Edith Wharton Windows

Yesterday was a spectacular day in Lenox, MA, and we made an unscheduled stop at Edith Wharton’s home there, The Mount. A thunderhead had popped up out of nowhere and we were looking for a vista from which we could view the storm. While the storm passed south of us it provided some wonderful light for garden and interior photos, and I came away with so many beautiful windows. Wharton’s first book was about interior and garden design, and her love of light and appreciation for a good cross breeze is evident in the design of this house, which she built in 1902.

The window above is from the recently restored bedroom suite that included a sitting room. According to the literature, even though the sitting room has a writing desk, Wharton wrote in bed and let the finished pages fall to the floor, where her secretary would retrieve them and type them up.
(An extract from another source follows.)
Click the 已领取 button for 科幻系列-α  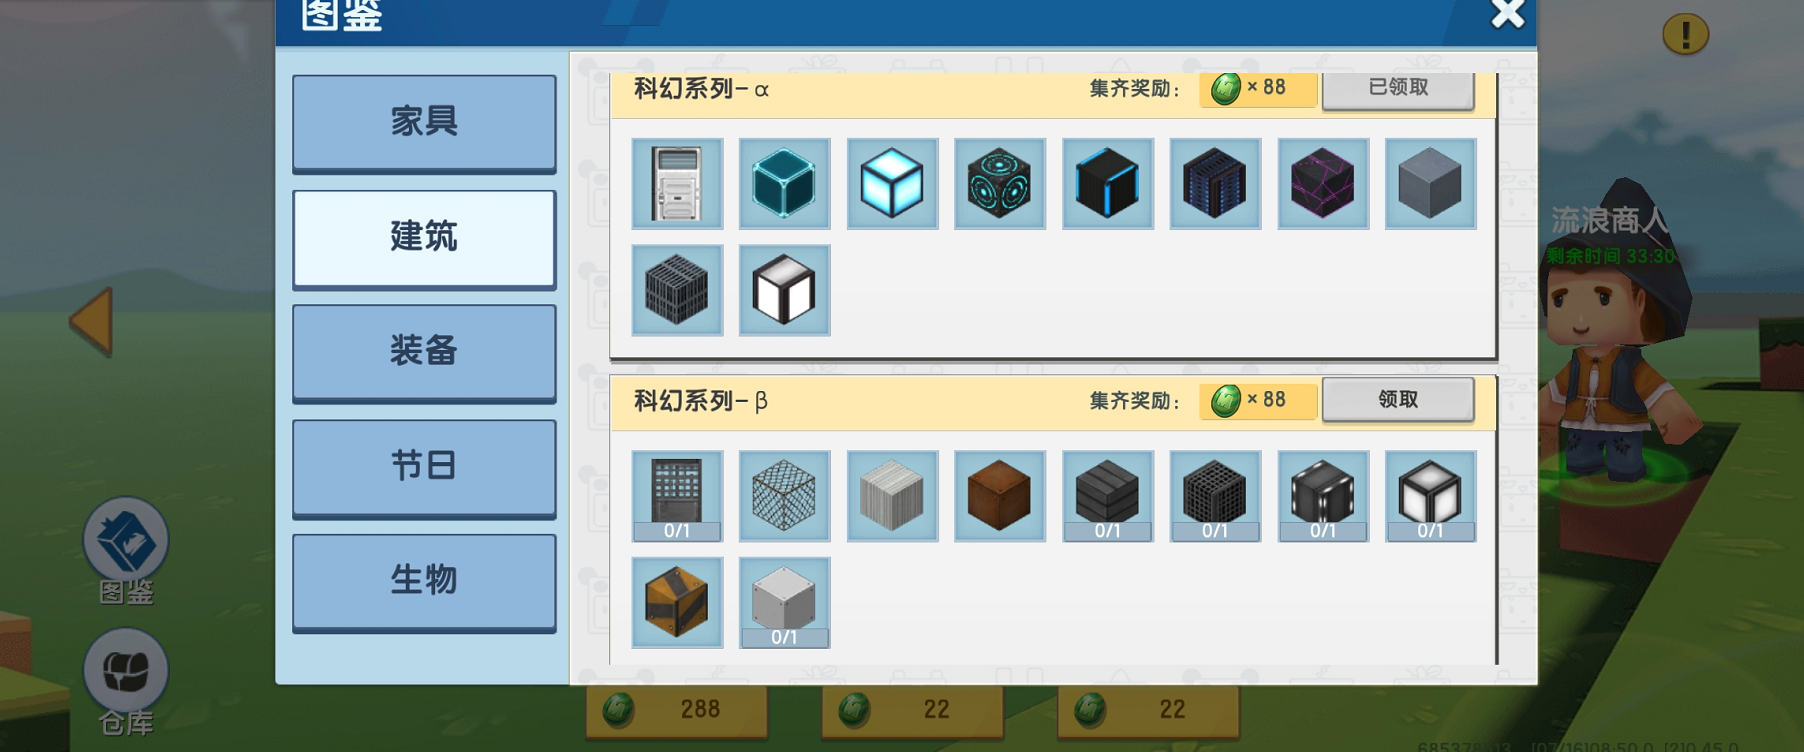(x=1398, y=88)
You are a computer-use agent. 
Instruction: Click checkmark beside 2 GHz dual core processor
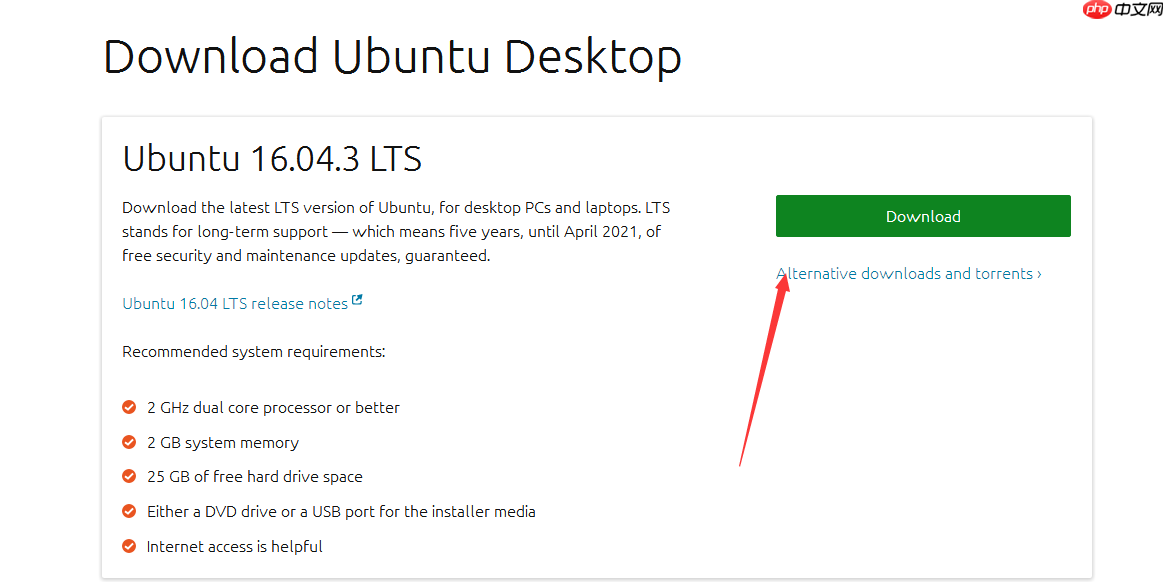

I find this detail enviable and impractical – oh, to be able to write as beautifully as she did and from the comfort of bed, but it makes my back hurt to imagine it. But it makes perfect sense to be writing while looking out a window with a view like the one below.

Visiting historic sites always seems to involve, at some point, a note that areas have been restored to reflect their original beauty based on photographs or narrative descriptions because the authentic buildings, furnishings, paintings, fixtures, frescoes and floors have been sold, lost or destroyed. I get annoyed that people didn’t think to preserve these details all along, particularly when they achieved fame in their own time. Then I think about modern times (our place in history somewhat less secure than Edith Wharton’s in 1912), and I imagine the docent saying, “The original Home Depot oak and laminate cabinets and linoleum floors are recreated here to the best of our ability using photographs and written descriptions of the home from that period.” Never mind.